I interrupted manager Dave Everhart while he was washing the floors before the brewery opened on a Thursday morning. We found a few cushioned patio chairs in the beer garden and talked while I tried to figure the place out.

Dave said the owners, Charlie and Janine Sturdavant, wanted to “give the feeling that you’re drinking in somebody’s garage.” This isn’t the place to go to see and be seen; it’s the place to kick your boots up after a hard day’s work, the place to relax with friends and strangers alike while drinking good — very good — beer.

Golden City Brewery’s beer is available on tap at a number of local restaurants and bars — from My Brother’s Bar in Denver to Golden’s own Table Mountain Inn — and you can find its bottles in retail liquor stores in the greater-Denver area. “We’re getting to a point where our growth is really steady, really strong,” Dave said. “We almost can’t keep up with the demand.”

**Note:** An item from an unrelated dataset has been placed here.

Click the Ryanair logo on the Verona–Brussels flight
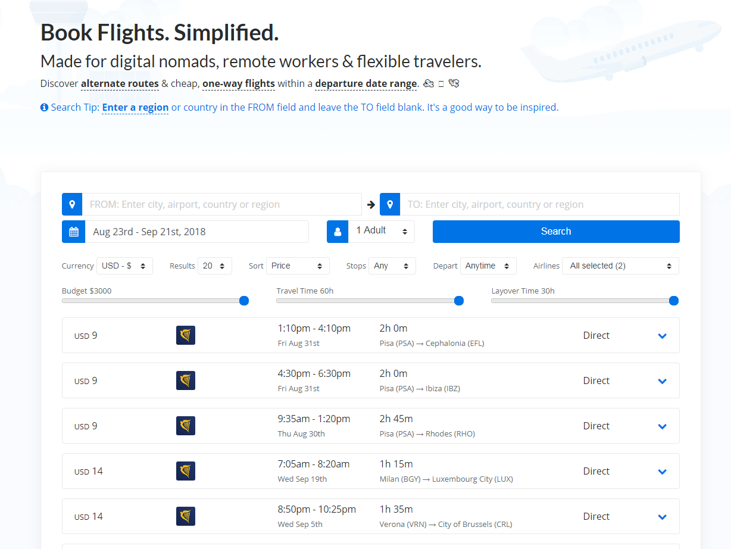This screenshot has width=731, height=549. point(186,516)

Of course, the best place to get their beer is at the brewery itself.

I fell in love with the pale ale, Clear Creek Gold, and with Mad Molly Brown, one of the best micro-brewed brown ales I’ve had since I left my hometown brewery back in Michigan. Anybody who drinks microbrews will tell you that for flavor, alcohol content and character you can’t beat this brewpub down the street. Even Golden City’s Evolution IPA was palatable — the highest praise I’m willing to give any India Pale Ale, a brew style that’s usually too hoppy for me. Golden City Brewery doesn’t make what Dave calls “in your face beer,” just big brews with a lot of flavor.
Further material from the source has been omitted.